## WHAT TO PRODUCE
All that is wanted is a word-for-word copy of the data from its first line to the line containing "The width and height of the screenshot is (980, 432).", both included.

Stored items from a collection
______

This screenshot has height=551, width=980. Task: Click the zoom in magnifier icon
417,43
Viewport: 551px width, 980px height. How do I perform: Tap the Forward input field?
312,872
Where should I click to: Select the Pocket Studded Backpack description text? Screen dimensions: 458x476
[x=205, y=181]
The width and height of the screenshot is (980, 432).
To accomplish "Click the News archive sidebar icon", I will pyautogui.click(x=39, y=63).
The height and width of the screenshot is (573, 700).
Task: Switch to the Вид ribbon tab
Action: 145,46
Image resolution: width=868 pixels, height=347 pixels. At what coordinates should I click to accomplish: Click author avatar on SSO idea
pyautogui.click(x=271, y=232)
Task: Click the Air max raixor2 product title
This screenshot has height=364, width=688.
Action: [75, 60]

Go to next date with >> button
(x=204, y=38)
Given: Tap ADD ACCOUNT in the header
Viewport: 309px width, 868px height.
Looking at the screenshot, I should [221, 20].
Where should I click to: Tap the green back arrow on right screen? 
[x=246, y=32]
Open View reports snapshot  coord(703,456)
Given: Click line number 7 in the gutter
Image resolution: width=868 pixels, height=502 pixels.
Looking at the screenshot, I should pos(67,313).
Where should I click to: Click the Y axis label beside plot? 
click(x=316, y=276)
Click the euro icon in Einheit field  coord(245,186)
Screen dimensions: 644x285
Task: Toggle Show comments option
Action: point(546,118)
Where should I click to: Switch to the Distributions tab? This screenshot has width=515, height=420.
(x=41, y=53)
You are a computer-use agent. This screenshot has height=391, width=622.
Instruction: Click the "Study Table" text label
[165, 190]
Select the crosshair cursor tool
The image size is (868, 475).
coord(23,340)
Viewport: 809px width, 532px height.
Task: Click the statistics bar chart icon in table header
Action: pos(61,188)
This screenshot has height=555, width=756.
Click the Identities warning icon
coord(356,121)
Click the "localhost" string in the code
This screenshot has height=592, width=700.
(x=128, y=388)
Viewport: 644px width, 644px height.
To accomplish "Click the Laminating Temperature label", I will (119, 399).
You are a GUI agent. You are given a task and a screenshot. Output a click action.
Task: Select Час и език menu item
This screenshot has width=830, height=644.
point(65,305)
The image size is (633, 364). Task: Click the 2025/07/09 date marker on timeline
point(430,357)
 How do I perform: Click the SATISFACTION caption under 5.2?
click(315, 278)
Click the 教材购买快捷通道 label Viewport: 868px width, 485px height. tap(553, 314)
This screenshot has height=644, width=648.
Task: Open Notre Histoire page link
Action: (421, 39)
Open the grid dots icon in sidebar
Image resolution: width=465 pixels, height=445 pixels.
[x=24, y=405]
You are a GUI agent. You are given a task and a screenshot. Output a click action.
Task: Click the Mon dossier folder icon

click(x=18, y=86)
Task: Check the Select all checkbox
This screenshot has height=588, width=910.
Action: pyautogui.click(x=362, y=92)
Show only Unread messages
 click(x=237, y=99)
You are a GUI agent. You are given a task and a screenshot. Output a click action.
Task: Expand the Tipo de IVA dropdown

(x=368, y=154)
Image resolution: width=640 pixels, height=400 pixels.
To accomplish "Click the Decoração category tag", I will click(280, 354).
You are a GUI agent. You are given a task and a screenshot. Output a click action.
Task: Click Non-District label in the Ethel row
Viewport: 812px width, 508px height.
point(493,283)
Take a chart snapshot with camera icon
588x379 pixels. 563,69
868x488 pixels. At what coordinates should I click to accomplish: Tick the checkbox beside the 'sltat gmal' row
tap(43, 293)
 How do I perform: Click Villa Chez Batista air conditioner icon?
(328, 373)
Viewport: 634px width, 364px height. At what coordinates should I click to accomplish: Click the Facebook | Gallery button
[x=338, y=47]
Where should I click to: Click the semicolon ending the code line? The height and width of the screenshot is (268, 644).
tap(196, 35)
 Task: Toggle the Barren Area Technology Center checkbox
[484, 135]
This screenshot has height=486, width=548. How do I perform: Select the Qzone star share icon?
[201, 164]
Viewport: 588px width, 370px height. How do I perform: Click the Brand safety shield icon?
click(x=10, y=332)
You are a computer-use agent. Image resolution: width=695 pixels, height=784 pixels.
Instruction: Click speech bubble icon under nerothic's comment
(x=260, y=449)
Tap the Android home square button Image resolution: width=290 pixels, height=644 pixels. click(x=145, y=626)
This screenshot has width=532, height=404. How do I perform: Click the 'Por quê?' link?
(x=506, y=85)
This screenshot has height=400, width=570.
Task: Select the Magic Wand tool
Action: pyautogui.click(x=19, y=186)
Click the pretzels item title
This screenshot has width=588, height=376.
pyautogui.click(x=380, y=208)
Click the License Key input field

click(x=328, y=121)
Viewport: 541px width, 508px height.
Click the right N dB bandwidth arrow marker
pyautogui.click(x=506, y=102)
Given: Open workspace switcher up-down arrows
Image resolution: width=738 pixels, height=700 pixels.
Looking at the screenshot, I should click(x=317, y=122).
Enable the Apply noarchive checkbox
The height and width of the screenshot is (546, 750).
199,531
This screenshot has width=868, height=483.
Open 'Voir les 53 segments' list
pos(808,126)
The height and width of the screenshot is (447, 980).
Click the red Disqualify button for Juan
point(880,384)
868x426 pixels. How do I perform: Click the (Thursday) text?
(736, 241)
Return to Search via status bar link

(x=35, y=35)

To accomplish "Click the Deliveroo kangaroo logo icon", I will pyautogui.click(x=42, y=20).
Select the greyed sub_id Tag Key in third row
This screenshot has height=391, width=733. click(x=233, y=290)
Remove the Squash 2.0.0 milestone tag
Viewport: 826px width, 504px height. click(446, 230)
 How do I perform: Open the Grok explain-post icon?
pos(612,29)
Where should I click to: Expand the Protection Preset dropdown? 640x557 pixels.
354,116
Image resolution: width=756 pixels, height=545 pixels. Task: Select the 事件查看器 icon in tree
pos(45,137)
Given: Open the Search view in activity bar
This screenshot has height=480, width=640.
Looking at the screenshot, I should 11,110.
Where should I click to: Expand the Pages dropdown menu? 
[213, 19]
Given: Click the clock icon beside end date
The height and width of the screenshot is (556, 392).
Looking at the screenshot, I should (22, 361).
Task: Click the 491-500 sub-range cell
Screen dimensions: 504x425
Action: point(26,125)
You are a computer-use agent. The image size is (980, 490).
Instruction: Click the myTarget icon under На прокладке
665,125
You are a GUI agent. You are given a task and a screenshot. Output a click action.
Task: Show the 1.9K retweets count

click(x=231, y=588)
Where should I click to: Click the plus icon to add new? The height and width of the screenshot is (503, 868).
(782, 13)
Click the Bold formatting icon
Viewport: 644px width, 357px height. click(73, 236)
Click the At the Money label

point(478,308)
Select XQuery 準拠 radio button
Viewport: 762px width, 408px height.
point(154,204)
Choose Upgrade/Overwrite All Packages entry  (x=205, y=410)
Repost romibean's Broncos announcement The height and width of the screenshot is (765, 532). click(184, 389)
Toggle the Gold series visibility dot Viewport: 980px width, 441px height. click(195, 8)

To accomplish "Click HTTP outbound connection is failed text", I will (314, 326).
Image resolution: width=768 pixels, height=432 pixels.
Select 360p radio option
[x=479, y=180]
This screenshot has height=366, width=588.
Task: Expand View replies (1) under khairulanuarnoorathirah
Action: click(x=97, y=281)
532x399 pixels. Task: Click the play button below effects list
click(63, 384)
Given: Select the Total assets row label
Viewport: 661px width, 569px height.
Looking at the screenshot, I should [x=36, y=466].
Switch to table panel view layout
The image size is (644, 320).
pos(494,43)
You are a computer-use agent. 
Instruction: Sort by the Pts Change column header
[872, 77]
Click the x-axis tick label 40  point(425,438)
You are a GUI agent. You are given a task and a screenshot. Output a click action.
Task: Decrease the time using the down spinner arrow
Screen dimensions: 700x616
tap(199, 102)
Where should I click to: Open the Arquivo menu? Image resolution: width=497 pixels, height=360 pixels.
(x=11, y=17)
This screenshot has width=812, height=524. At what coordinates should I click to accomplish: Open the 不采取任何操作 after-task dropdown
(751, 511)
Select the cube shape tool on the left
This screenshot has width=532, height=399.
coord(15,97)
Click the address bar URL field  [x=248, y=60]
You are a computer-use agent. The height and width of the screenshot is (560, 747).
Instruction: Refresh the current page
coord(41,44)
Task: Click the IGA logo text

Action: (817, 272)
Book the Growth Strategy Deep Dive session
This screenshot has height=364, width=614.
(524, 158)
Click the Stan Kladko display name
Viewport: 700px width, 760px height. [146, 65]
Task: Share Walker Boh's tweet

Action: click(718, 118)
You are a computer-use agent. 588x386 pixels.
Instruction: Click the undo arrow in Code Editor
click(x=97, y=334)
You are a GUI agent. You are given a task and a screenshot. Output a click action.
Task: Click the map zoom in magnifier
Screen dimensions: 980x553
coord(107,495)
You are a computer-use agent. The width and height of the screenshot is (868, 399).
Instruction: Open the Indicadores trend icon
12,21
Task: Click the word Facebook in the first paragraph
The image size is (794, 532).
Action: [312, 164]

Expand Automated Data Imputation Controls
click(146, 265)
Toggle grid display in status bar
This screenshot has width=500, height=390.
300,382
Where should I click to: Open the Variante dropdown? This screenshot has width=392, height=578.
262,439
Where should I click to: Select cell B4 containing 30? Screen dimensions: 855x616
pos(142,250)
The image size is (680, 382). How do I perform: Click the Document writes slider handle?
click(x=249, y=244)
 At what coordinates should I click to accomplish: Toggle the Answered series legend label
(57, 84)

______

## TASK RESPONSE
This screenshot has height=551, width=980. Task: Click the zoom in magnifier icon
417,43
Viewport: 551px width, 980px height. How do I perform: Tap the Forward input field?
312,872
Where should I click to: Select the Pocket Studded Backpack description text? Screen dimensions: 458x476
[x=205, y=181]
The width and height of the screenshot is (980, 432).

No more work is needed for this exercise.